*Extrait de texte*
================
Retraite chapeau : tenue de camouflage pour Patrick Sayer chez Eurazeo

Contrairement à ce que l’on voudrait nous faire croire, la rémunération des dirigeants n’est pas devenue plus raisonnable en 2018 et les excès ne sont pas seulement le fait de patrons d’entreprises étrangères cotées à Paris, qui ne respecteraient pas les règles en vigueur dans l’hexagone. Le cas de Patrick Sayer, 61 ans, ex-président du directoire d’Eurazeo accentue encore la démesure dont font preuve une bonne partie des haut-dirigeants d’entreprises cotées.

Le Say on Pay contraignant en place depuis la loi Sapin II qui devait freiner les abus, n’a pas fonctionné. Et il est probable que la publication du ratio d’équité prévue dans la loi PACTE, votée ces jours-ci ne changera rien non plus.

Depuis 2013 date de sa création, le Haut comité de gouvernement d’entreprise tout comme  l’autorité des marchés financiers multiplient les recommandations de soft law, pour éviter les excès. Mais, telles les danaïdes, condamnées à remplir indéfiniment des jarres perçées, les deux autorités ne cessent d’élaborer des recommandations en matière de gouvernance, qui ne cessent d’être contournées.

Départ  en retraite chez Eurazeo, un pactole de 50 millions qui dit mieux ?

Au printemps 2018, les projecteurs s’étaient braqués sur le cas de Georges Plassat et de Michel Landel. Les patrons respectifs de Carrefour et de Sodexo avaient quitté leurs postes de PDG avec une retraite chapeau consistante et des paquets d’actions gratuites. Ils étaient censés ne percevoir aucun parachute doré ( Code Afep-Medef Novembre 2016). Mais l’esprit de la règle avait été détourné. Les deux patrons s’étaient fait verser de plantureuses indemnités de non concurrence qui avaient fait office d’indemnités de départ. Le Code Afep-Medef révisé en juin 2018 avait alors prétendu encadrer encore plus strictement ces rémunérations.

Si l’on en croit ses conditions de départ, Patrick Sayer, l’ex-patron d’Eurazeo, fait un nouveau pied de nez à l’autodiscipline patronale. Il a quitté son poste de président du directoire en mars 2018, avec une cinquantaine de millions d’euros quasiment acquis. Après 23 ans de maison, il a testé une technique de camouflage de son package très complet qui inclut les indemnités de départ, la retraite chapeau et des paquets d’actions gratuites et de stock-options qui ne sont pas encore acquis.

Minoritaires.com a pu, grâce aux informations des documents de référence faire la liste des avantages financiers dont bénéficie Patrick Sayer suite à son départ après 15 années comme Président du Directoire de la société. Voici les chiffres :

  •  4,1 million €  au titre des indemnités de cessation d’activité
  • 14,9 million € au titre des bénéfices attendus des actions gratuites et stock-options qui lui sont maintenues bien que les conditions de présence ne soit plus respectées (cours 68,05 €) sous conditions de performance de ses successeurs.
================
*Données fournies*
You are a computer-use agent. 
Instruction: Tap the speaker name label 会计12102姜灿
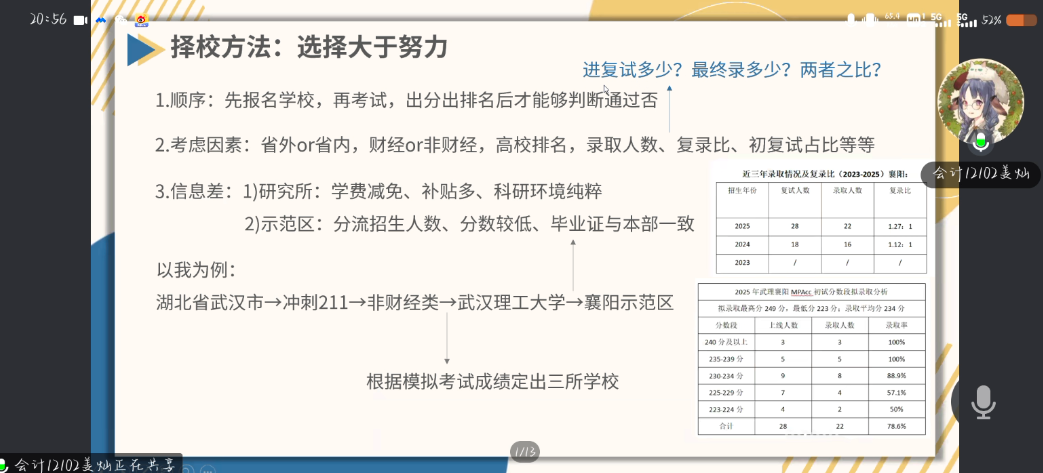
================
*Série d'exercices*
A: D'après l'article sur Patrick Sayer, en quel mois et en quelle année a-t-il quitté son poste de président du directoire d'Eurazeo ?
B: Recopiez fidèlement le passage de l'article sur Patrick Sayer qui va de « Le Say on Pay » à « cessent d’être contournées. ».

*Réponses aux exercices*
A: Il a quitté ce poste en mars 2018.

B:
Le Say on Pay contraignant en place depuis la loi Sapin II qui devait freiner les abus, n’a pas fonctionné. Et il est probable que la publication du ratio d’équité prévue dans la loi PACTE, votée ces jours-ci ne changera rien non plus.

Depuis 2013 date de sa création, le Haut comité de gouvernement d’entreprise tout comme  l’autorité des marchés financiers multiplient les recommandations de soft law, pour éviter les excès. Mais, telles les danaïdes, condamnées à remplir indéfiniment des jarres perçées, les deux autorités ne cessent d’élaborer des recommandations en matière de gouvernance, qui ne cessent d’être contournées.